Hace poco trataba de explicar a un amigo extranjero, quienes son los “sanjuaneros”, pues le llamó mucho la atención las peregrinaciones que pasan por León en días de Feria y la cantidad de gente que participa y realmente me costó trabajo explicarlo de una manera sencilla. Comencé por explicar que México y particularmente Guanajuato, son comunidades mayoritariamente católicas. Los europeos son ellos de tradición “protestante” y difícilmente comprenden desde la cultura anglosajona las tradiciones católicas de ir a “pedir” a un dios o en este caso, a una deidad que es la Virgen María, el que se le cumplan sus anhelos, muchos que la vida no les ha concedido. También expliqué que hay una componente de agradecimiento o de pago de “mandas” en los peregrinos y aquí, es donde la literatura refiere que otras culturas tienen en su relación con las deidades una cultura de agradecimiento mayoritariamente y poco de “pedir” algo.

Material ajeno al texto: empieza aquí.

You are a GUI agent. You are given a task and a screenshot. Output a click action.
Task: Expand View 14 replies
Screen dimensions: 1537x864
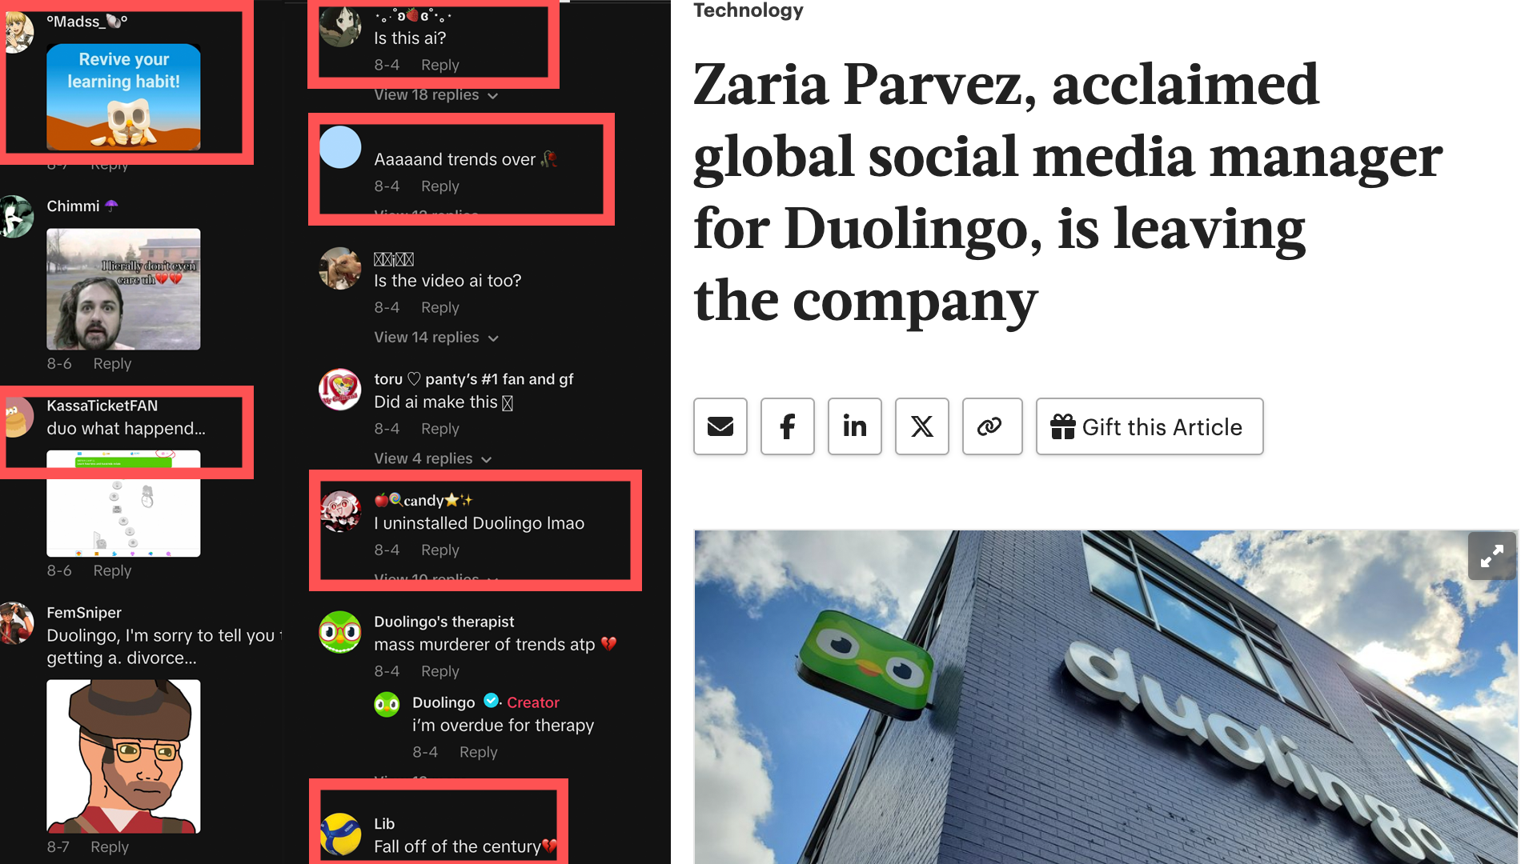pyautogui.click(x=436, y=338)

Así, que como leonés avecindado hace más de 30 años, traté de explicar y justificar y comprender este fenómeno antropológico. El término “sanjuanero” se refiere a los peregrinos que caminan hacia el Santuario de San Juan de los Lagos en el vecino estado de Jalisco, para cumplir “mandas” (algo que se prometió hacer). Los “sanjuaneros” son personas que viajan, a menudo a pie, y podrían ser alrededor de trescientos mil, desde lugares como León, Aguascalientes, Querétaro y Zacatecas, hacia la Basílica de Virgen de San Juan de los Lagos, principalmente entre diciembre y enero, para cumplir las “mandas” o promesas religiosas. La tradición incluye a familias enteras y niños, desde diferentes estados y ciudades de la República.

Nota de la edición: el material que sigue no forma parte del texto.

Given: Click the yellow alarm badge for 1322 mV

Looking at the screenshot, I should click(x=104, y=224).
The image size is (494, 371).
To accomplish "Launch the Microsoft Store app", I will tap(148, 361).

Todo indica que comenzaron en la segunda mitad del siglo XIX cuando el catolicismo ya se había adentrado en nuestra vida y el País salía de décadas de guerras en formación de la República. Las peregrinaciones al irse dando en nuestra vida, se fueron llenando de historias, de leyendas, de sobrevivencia, de muerte, pero, sobre todo, de fe, que es la capacidad de creer en algo que no se ve, pero que se considera, existe. Las crónicas refieren, que, en estas tierras tan católicas, los “sanjuaneros” comenzaban a peregrinar los primeros días de diciembre y con ellos se abrían las fiestas navideñas, de acuerdo al Archivo Histórico Municipal de León y que eran preponderantemente, leoneses. Está documentado en crónicas, que “caminaban entre el polvo por la calle Real de Guanajuato, hoy Madero, desde sirvientas, labradores y obreros, que tenían que llegar a los pies de la virgen para pagar alguna manda o milagro que recibieron durante el año”.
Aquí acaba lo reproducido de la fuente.